### What to do
Copy out word for word the items starting at the line that contains "You are a computer-use" and running through the end of the items. Omit the pictures.

Stored records:
****************

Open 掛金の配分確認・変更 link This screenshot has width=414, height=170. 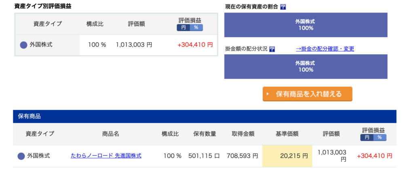pos(325,49)
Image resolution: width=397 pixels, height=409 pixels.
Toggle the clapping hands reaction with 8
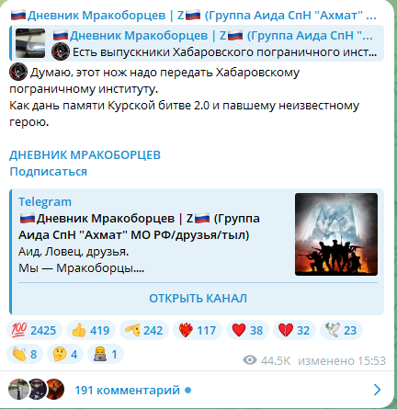point(25,354)
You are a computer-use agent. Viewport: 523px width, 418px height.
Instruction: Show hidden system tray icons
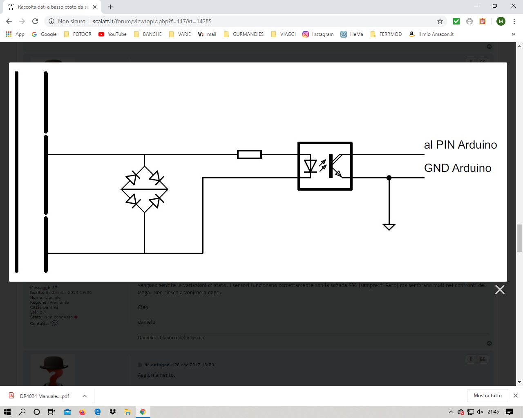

****************

### Correct response
You are a computer-use agent. Viewport: 523px width, 418px height.
Instruction: Show hidden system tray icons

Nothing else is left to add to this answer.